Rural drift and other trends in Ireland's new housing market

Now that normality is re-establishing itself, one big question is whether or not rural drift will be a permanent trend?
Rural drift and other trends in Ireland's new housing market

Rural drift: All over the country, auctioneers were reporting extraordinary levels of demand for dwellings in rural locations of all types.

The phenomenon of people moving into rural locations was a marked trend of the Pandemic years, as remote working went from being a tentative experiment to a proven success. All over the country, auctioneers were reporting extraordinary levels of demand for dwellings in rural locations of all types.

In the latest report on house prices from IPAV published last month, some of the biggest price increases were for properties in the rural locations of Wexford, Clare, Mayo and Donegal. The category with the biggest price increase was the four-bedroom house. This is the one that one would most associate with a move out of town and/or a move towards working from home so the phenomenon of ‘rural drift’ may be a factor in those statistics.

Now that normality is firmly re-establishing itself, one of the big questions is whether or not this will be a permanent trend? Are today’s new-home seekers looking to live amidst trees, sheep and cows rather than lamp posts and similar semi-d’s? IPAV CEO Pat Davitt, for one, is not so sure:

“I think that those who choose to move into the country are generally those who have connections with the country,” says Pat Davitt. “I don’t think that people have suddenly awoken one day and said, ‘I’m fed up living in Cork City, I think I’ll move to West Kerry’ If someone is making such a move, they’ll tend to be making the move for a reason and the reason mightn’t necessarily be working from home.

"It could be a case of a number of elements coming together at a given time and working from home could be one of those elements... If someone doesn’t have a link with the place they’re moving to, then it generally doesn’t happen. For those that have a general plan or a hankering for a move to the country, I think that will continue to happen, but connectivity will always be a pre-requisite.” 

 Elizabeth Hegarty, Associate Director of Savills Cork Residential, finds that the main Covid-era trend she has noticed with new homeowner requirements is that buyers are looking for an extra room that can be a home office, rather than moving to the country.

“Since Covid hit, we saw quite quickly a rapid increase in people looking to buy,” says Elizabeth. “There were probably two reasons for that – one was the fact that rents were high and the second was that people were saving more money.” 

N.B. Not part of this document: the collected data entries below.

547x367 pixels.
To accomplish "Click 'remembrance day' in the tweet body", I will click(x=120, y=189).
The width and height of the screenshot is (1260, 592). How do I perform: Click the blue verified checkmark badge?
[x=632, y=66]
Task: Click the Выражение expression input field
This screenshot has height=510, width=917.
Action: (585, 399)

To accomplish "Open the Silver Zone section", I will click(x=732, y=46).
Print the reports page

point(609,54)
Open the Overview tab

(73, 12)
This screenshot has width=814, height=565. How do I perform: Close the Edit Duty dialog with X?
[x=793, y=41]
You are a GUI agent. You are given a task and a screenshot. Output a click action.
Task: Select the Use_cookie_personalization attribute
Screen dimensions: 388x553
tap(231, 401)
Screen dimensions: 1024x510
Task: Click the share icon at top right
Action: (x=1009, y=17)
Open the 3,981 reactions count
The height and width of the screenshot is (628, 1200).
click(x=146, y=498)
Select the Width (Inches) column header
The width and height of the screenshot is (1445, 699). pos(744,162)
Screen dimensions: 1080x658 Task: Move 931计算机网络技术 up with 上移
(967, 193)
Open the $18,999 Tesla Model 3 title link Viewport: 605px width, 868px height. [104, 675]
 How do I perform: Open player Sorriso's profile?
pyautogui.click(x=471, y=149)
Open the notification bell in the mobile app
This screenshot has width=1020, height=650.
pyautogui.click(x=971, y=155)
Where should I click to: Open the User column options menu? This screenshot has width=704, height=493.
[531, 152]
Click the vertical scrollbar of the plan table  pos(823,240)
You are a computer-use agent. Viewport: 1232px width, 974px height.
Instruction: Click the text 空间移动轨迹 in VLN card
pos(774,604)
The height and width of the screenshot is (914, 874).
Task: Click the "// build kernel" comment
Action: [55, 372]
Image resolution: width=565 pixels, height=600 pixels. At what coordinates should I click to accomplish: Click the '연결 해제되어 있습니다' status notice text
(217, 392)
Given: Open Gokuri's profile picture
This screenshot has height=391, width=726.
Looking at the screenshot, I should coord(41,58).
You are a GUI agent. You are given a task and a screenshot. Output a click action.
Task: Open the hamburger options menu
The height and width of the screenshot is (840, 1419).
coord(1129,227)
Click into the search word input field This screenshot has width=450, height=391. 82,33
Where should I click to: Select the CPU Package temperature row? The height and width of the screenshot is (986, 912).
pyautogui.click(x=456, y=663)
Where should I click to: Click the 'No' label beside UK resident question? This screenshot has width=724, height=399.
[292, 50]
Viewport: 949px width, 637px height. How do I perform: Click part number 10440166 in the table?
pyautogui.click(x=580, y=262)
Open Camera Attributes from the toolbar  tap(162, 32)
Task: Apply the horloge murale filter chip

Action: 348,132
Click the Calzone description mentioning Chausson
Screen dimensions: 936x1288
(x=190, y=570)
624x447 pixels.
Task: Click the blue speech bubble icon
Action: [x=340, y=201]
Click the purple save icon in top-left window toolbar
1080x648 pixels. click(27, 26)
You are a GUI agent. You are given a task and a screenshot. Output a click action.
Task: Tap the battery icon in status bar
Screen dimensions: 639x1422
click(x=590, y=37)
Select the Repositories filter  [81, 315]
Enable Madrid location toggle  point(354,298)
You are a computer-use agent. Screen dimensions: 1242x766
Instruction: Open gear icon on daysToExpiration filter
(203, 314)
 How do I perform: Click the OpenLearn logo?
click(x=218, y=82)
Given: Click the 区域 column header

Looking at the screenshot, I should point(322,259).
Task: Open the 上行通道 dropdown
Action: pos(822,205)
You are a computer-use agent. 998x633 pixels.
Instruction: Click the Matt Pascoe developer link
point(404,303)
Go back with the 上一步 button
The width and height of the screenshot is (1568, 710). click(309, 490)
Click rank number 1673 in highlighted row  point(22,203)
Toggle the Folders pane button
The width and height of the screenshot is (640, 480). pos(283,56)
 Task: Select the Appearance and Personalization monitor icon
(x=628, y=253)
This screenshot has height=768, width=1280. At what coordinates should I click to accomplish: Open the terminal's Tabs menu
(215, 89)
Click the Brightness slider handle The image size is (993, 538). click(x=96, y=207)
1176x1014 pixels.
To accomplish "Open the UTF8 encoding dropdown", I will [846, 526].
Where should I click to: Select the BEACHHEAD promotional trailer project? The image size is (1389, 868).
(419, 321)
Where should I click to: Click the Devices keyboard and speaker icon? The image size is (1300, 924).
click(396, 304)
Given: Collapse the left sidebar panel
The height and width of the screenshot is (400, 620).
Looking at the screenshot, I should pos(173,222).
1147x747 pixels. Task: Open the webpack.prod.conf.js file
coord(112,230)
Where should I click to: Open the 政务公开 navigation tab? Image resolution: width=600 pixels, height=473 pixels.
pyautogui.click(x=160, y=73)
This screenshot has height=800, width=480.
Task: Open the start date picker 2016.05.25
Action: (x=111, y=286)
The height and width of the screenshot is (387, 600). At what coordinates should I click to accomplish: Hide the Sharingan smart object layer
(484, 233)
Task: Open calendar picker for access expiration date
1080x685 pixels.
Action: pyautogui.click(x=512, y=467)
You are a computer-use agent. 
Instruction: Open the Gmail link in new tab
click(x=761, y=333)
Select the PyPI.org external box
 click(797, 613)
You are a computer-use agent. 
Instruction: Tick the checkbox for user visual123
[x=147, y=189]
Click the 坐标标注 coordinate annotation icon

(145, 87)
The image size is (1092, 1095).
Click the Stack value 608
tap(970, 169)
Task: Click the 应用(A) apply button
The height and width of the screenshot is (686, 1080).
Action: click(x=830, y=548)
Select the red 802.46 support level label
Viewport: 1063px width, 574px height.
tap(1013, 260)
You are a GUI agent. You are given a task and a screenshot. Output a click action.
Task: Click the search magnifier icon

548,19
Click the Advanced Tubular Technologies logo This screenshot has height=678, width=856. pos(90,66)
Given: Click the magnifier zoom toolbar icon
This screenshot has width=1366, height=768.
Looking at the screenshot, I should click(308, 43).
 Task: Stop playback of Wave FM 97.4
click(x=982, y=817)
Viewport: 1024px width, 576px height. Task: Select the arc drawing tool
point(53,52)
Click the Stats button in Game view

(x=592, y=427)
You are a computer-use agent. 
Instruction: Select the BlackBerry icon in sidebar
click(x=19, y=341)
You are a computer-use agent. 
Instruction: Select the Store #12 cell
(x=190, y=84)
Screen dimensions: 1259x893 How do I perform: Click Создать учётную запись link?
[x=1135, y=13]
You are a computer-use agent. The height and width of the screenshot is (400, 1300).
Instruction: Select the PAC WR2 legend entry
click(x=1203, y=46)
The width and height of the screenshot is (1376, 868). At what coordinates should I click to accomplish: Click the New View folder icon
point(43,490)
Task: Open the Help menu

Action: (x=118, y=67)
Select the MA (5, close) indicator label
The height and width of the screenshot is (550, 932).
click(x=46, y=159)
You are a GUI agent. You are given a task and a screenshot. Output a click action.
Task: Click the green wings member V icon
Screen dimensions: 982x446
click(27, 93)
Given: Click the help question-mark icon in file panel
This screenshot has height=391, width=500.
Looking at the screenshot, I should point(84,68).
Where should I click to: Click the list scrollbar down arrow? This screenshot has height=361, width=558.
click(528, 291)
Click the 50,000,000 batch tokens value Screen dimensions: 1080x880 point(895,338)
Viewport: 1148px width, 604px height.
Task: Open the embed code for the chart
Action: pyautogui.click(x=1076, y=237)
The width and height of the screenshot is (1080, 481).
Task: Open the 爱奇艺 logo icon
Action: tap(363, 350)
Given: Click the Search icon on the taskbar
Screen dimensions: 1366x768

 At the same time, she adds, demand increased and supply dwindled to a trickle as Lockdowns severely curtailed building activity. This, in turn, has led to a widening of requirements from buyers.

“There’s been a seismic shift in criteria for certain specific buyers,” notes Elizabeth. “The requirement to get the four-bedroom house over the three-bedroom house in order to get the home office has become a very common request,” she says. “That’s a huge one. The commute hasn’t been as important because people are now either working from home or on a more flexible arrangement.” 

 At the same time, many of those in the property business are seeing a greater number of more modest-sized developments away from the cities rather than large-scale satellite-town developments.

“We had a very busy start to the year,” says Paul Hannon, Director of Sherry Fitzgerald New Homes. “You’re definitely seeing more new schemes opening up – the trend is with smaller developers opening smaller schemes in locations outside the city suburbs, such as Bandon, Mallow, Coachford... that’s the change this time, as opposed to just big schemes like Heathfield in Ballincollig or Ballinglanna in Glanmire.”